Aggregating hundreds or thousands of demand reductions can have a significant impact on the operation of the grid in a region. Often, utilities fire up costly and polluting auxiliary plants only a few times a year. In Massachusetts, for example, 15 percent of the power generation capacity is used only 1 percent of the time, or 88 hours a year. By using demand response, utilities can avoid building new power plants and transmission lines to meet peak demand.
Grid operator PJM already counts on-demand management as a virtual energy source capable of supplying about 7 percent of the electricity. Ratcheting down demand, rather than turning up the supply of electricity on the grid, is already being done at large scale, Boston said.
"Putting 2,000 megawatts on the market is enough to supply 5 million people, or half the state of Michigan," he said. "In one year, we had enough to cover the city of Pittsburgh."
Boston said that now is the best time to shore up demand-response commitments, either from consumers or businesses, rather than a time when the economy is booming, and people are less concerned with reducing costs.
Payoff for consumers
For demand response to move beyond the commercial and industrial area requires smart-grid technologies, which can create a two-way link between utilities and consumers. But how the installation of new technology, such as smart meters and home automation tools, gets financed is not clear in every case.
A consumer could install a two-way thermostat, smart appliances, and an in-home energy dashboard to program appliances or electric vehicles to take advantage of off-peak rates or demand-response programs. But consumers aren't always willing to pay more up front for goods, even if they will get savings over time and even if there is an environmental benefit, executives said.
"Once you scratch the surface, most consumers tend to default to cost-conscious mode," said Stephen Hirsch, manager of demand response programs at Consumers Energy. How much of a green premium are they willing to pay? "If it's more than 5 percent, then nobody wants to do it."
One possible model for installing energy efficiency-related gear is to have the utility own and operate the equipment, said Michael Morris, chief executive of utility American Electric Power.
Utilities have an incentive to shave peak time energy use, since it lowers their operating costs by lowering power purchase costs, Hirsh said. Those savings can get passed down to its customers, he said.
But Duke Energy CEO Jim Rogers said the regulations that govern utilities need to be changed so that utilities can make as much money reducing demand as they do now in building new power plants, which is the historical model.
"If we can get a change in the paradigm and allow us to make as much money investing beyond the meter as if we can making investing in a power plant, (then) energy efficiency can be another source of earnings for us," he said.

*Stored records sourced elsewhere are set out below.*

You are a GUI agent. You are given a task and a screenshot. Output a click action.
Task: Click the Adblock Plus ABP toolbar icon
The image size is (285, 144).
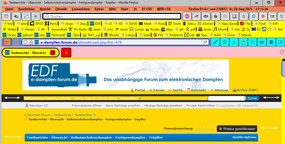click(x=187, y=16)
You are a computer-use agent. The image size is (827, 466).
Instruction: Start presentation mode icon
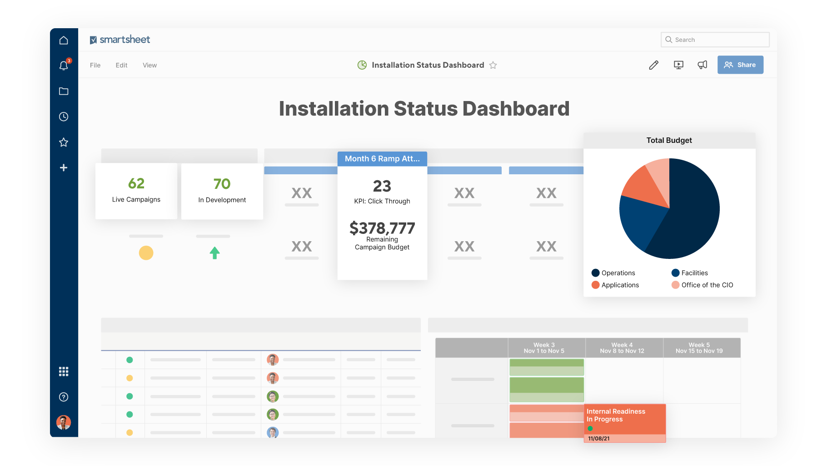[x=678, y=65]
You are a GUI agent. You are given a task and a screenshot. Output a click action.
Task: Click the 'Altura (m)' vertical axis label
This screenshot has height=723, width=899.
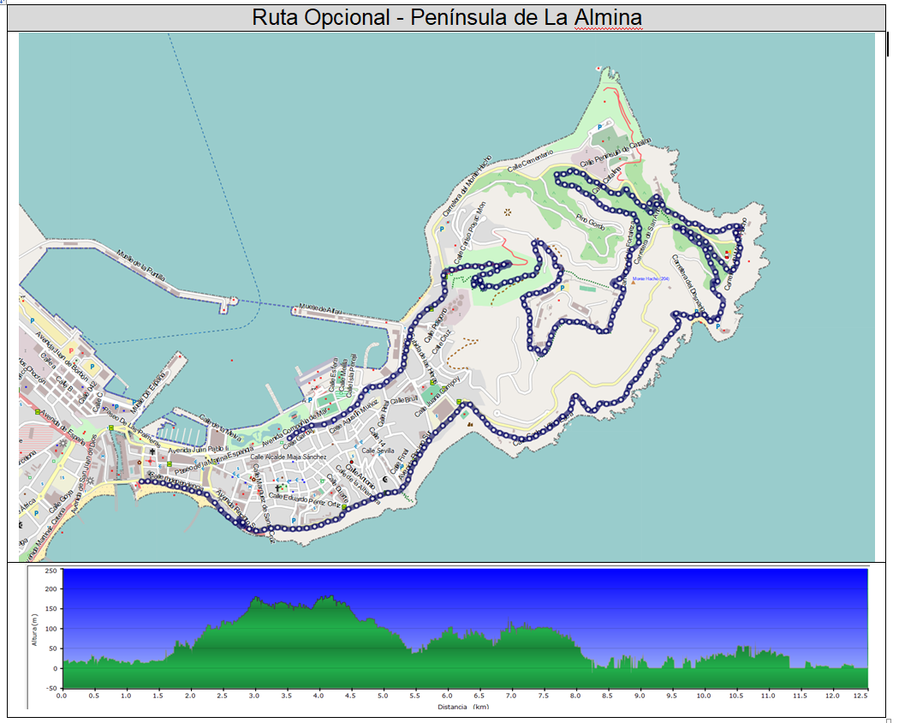[35, 627]
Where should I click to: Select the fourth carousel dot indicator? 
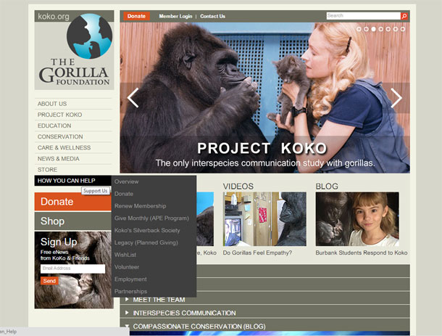click(381, 29)
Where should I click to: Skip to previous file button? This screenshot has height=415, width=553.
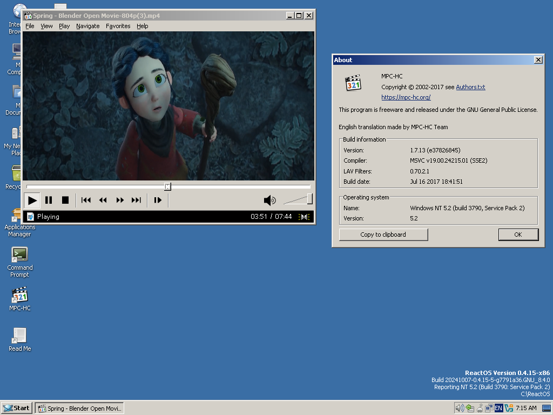pyautogui.click(x=86, y=200)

There are still questions as to how many consumers are willing to participate in demand-response programs and how large a role efficiency can play either to curtail peak load or to maintain a steady frequency. But if 25 percent of customers participated in demand-response programs, it could represent a significant change in how the grid is run, PJM's Boston said.
One of the keys to scaling up demand management is preparing service with compelling benefits to consumers, executives said.
"If we allow options that are best for the consumer and provide many options, then we incent consumers to operate in a way that's beneficial to the whole grid," Wade of Chattanooga Electric Power said. "Then that's the best of all worlds."